Oleh: Julfikar Sangaji
Pegiat di Perkumpulan TARUPA Halmahera

_________________

KINI umat manusia tengah berhadap-hadapan dengan ancaman yang mengintai, yaitu memilih bertahan hidup saat gempuran wabah serta bersiap menjemput petaka krisis iklim. Barangkali, opsi pilihan itu begitu runyam. Tapi itulah kenyataan. Ibarat kata pepatah di kondisi ini, “lari dari penggorengan masuk ke dalam api”. Jelasnya, itu adalah bahaya.

Terlebih dulu, penulis menerangkan secuil yang penulis ketahui tentang krisis iklim. Bahwa dua kata itu tak sekadar gabungan abjad yang dibaca lurus. Melainkan terlebih dari itu memiliki pesan makna tentang kejadian yang sedang terjadi hari ini dan sedang berjalan ke depan yang lebih parah lagi. Namun, isu ini seperti dianggap remeh-temeh. Terutama mereka penyelengara negara alias pemerintah.

Sikap yang mereka tunjukan dalam mengatasi masalah ini lagaknya isapan jempol belaka. Meskipun ancaman itu semakin dekat dan sudah sering kali memicu bencana ekologis.
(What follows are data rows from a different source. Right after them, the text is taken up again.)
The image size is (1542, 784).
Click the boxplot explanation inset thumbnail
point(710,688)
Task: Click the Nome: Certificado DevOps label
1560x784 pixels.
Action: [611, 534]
Tapi begitulah, bila logika pemerintah hanya mengejar ekonomi gede.

Baru-baru ini, Perkumpulan Bangsa-Bangsa mengumumkan laporan melalui ilmuwan Panel Antarpemerintah tentang Perubahan Iklim (IPCC). Laporan itu membuat takut. Lantaran disebutkan pemanasan global nyaris tak terkendali. Dengan begitu, mereka meminta kepada dunia untuk bersiaga menghadapi gangguan iklim. Sembari menyampaikan kepada dunia agar perlu mengambil tindakan cepat dan tepat demi mengurangi pelepasan emisi gas rumah kaca serta menekan laju deforestasi hutan sebagai kemungkinan jawaban untuk membantu menekan dampak kerusakan.

Namun tak dapat dielakkan kemungkinan terburuk akan terjadi dengan proyeksi gerak peningkatan suhu rata-rata global akan melonjak melewati ambang batas 1,5 derajat celsius. Maka yang akan terjadi adalah adalah topan dan cuaca ekstrem. Mereka menyebut kemalangan ini adalah bak “lonceng kematian” yang dipicu ulah manusia sendiri.

Penulis beberapa waktu lalu pernah melihat-lihat sebuah buku yang berjudul Homo Deus: Masa Depan Umat Manusia karya Yuval Noah Harari. Sepintas isi buku itu selain tertuang ambisi manusia, juga menjajaki sejarah umat manusia: mulai dari manusia sebagai bagian tak terpisah dari rantai sirkulasi kehidupan makhluk hidup, sampai dimana saat manusia bergeser keluar dari rantai, atas dorongan miliaran sel yang terinjeksi dalam ruang otak yang membantu mendorong terlahirnya kognitif.